Second, worry shows that we do not trust in God’s sovereignty and goodness. Peter expands on the Psalmist’s words when he says in 1 Peter 5:6-8, “Humble yourselves therefore under the mighty hand of God, so that he may exalt you at the right time, casting all your cares on him, because he cares for you. Be sober; be on the alert. Your adversary the devil walks around like a roaring lion, looking for someone to devour.” (LEB). When we carry the burden of worry, and when we distrust the sovereignty and provision of God, we fall prey to the enemy. We must realize our weakness and frailty if we are to fully trust God.
The man or woman who does not fully trust God, and carries the burdens of worry, still believes that he or she has the strength to do the work of the Almighty. Such an individual must be broken before they can come to realize the frailty of their own soul.
Do not Boast about Tomorrow
Boasting is being satisfied with ones accomplishments. What is wrong with boasting? The answer lies within the definition; it is a satisfaction with the individuals achievements, not the Lord’s achievements in the individual’s life. And James warns about this in James 4, emphasizing that we should not boast about what is to come, but rather hope that the Lord brings what is to come. James claims that “all such boasting is arrogance” meaning when we boast about tomorrow we think ourselves superior to God himself. When we boast about such things we reveal again the we have the strength to do only what the Almighty can do.

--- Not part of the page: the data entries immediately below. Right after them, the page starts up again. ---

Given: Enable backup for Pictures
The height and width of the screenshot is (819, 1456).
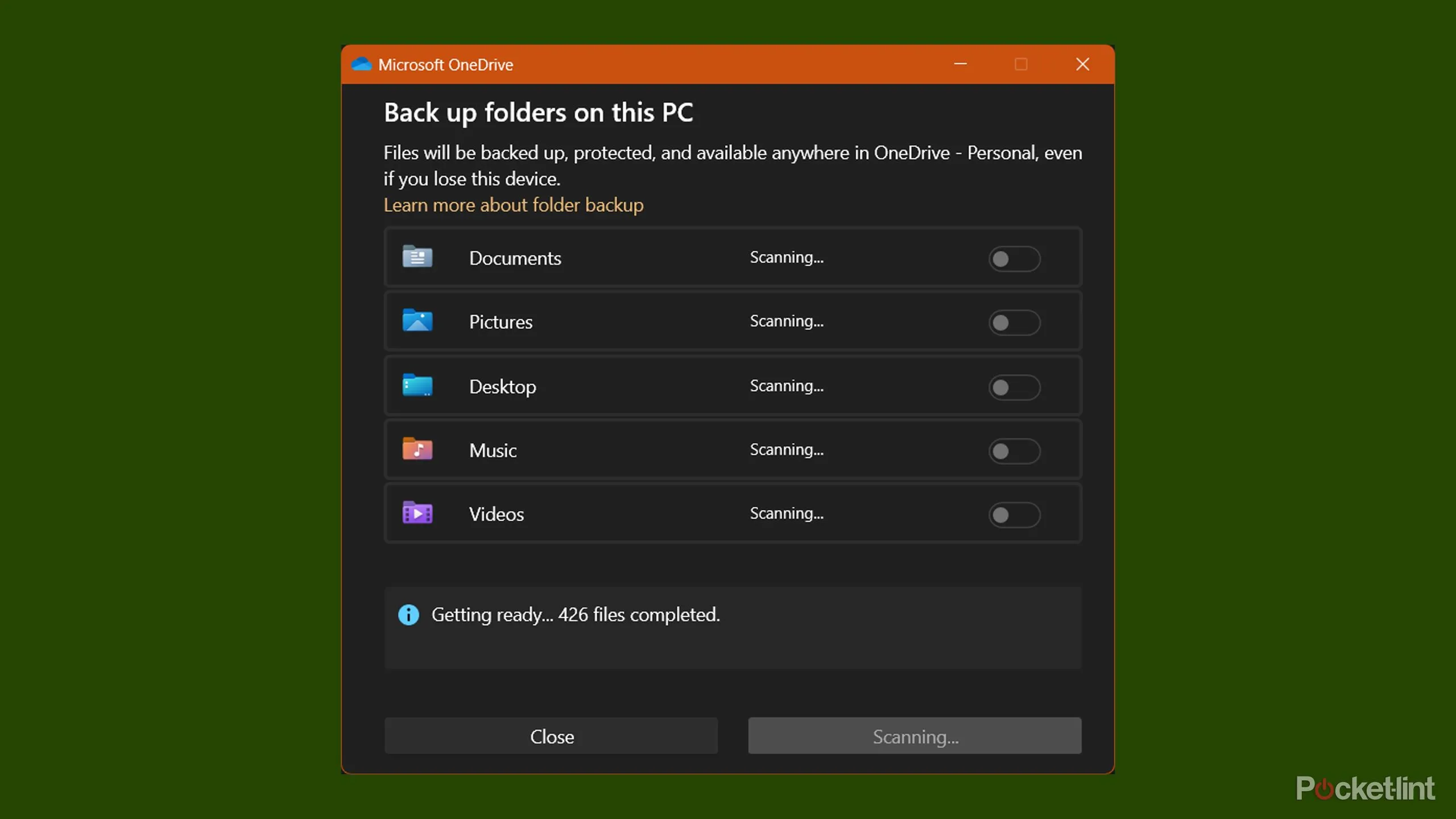Looking at the screenshot, I should point(1014,323).
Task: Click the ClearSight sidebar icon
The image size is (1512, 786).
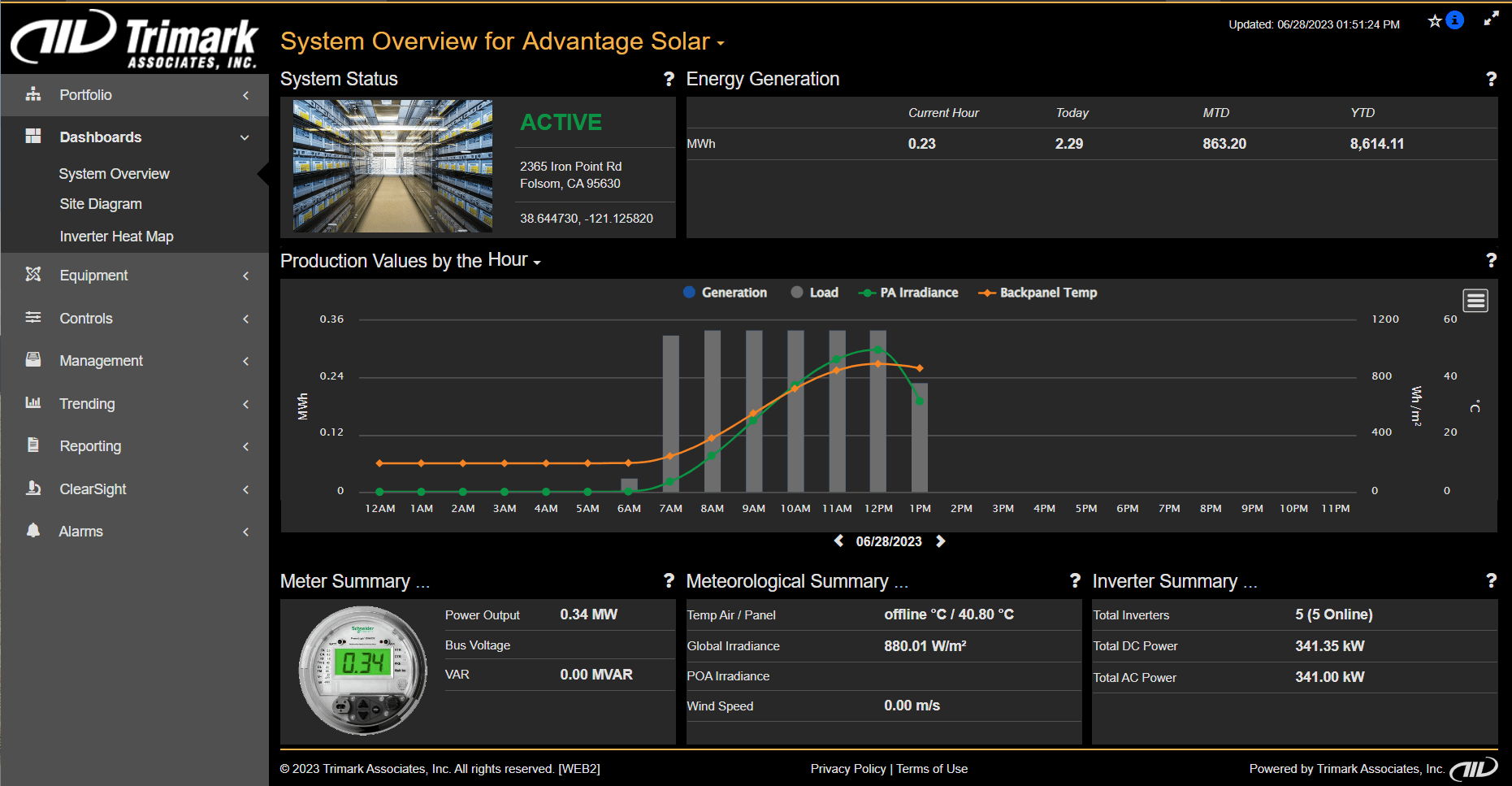Action: (33, 489)
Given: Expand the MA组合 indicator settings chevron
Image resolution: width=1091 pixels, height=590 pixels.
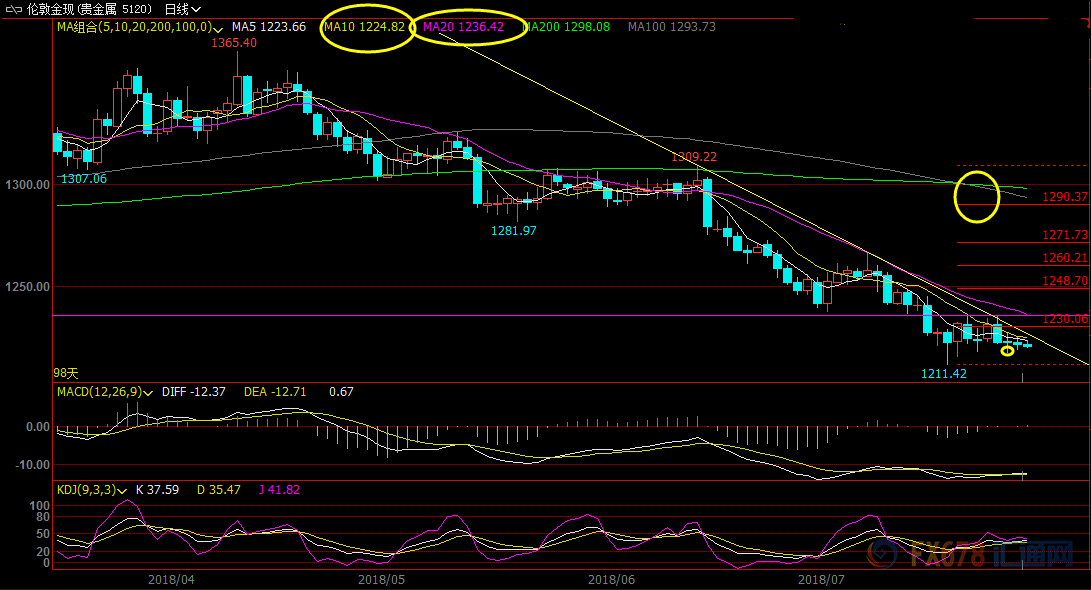Looking at the screenshot, I should [218, 29].
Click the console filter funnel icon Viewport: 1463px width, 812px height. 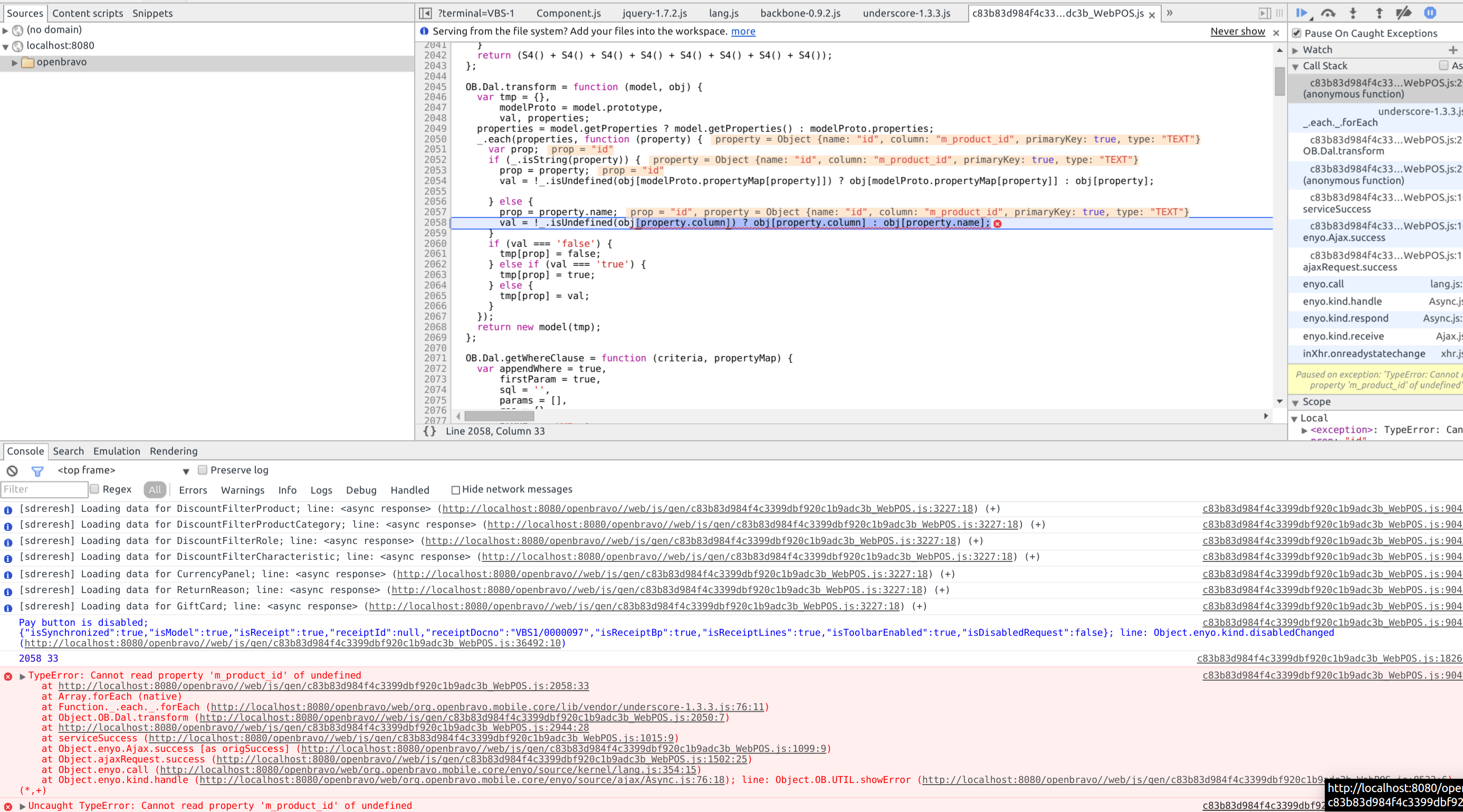(37, 471)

The Lord tells Jeremiah, “ Thus says the Lord: “Let not the wise man boast in his wisdom, let not the mighty man boast in his might, let not the rich man boast in his riches, but let him who boasts boast in this, that he understands and knows me, that I am the Lord who practices steadfast love, justice, and righteousness in the earth. For in these things I delight, declares the Lord.” (Jer. 9:23-24). Our only hope is the God who carries our burdens and makes provisions for us. (For a great sermon on this text check out Johnathan Edward’s sermon on Procrastination.)
In The Orchard
So what does all this have to do with me working in an almond orchard? The Orchard is the place I go to cast these things on the Lord. The Orchard is where I can come to Christ, and talk with him one on one freely, openly, and obediently. I am not saying I cannot do that anywhere else, I am saying the Orchard is my preferred place to do so. Why? It’s quite. It makes me stop to look around at God’s creation. It gives deeper meaning to the narrative of Romans 1:20. In the Orchard I see the magnificence of God and all of a sudden, when I realize His power, majesty, and sovereignty, my anxieties are gone. When I realize His glorious might I soon reason that I have no reason to boast before a Holy God unless my boasting is in Him.
Find Your Orchard
The Orchard is where I meet the Lord. It’s where I can fulfill my created purpose all to His glory. So my question to the reader is this: Where is your Orchard? Where do you go to cast your anxieties on the Lord and to realize his Majesty? Is it a room, a store, a beach? It does not even have to be a physical location. Is it in conversation with friends and family? Is it in time with a spouse? Find where you receive Him most and spend time there.
As I close I want to add the in all these “Orchards”, we should find God most in His Word. We should be taking His Word “into the Orchard” each time we go.
So go, visit the orchard. Be in awe of the God of the Bible.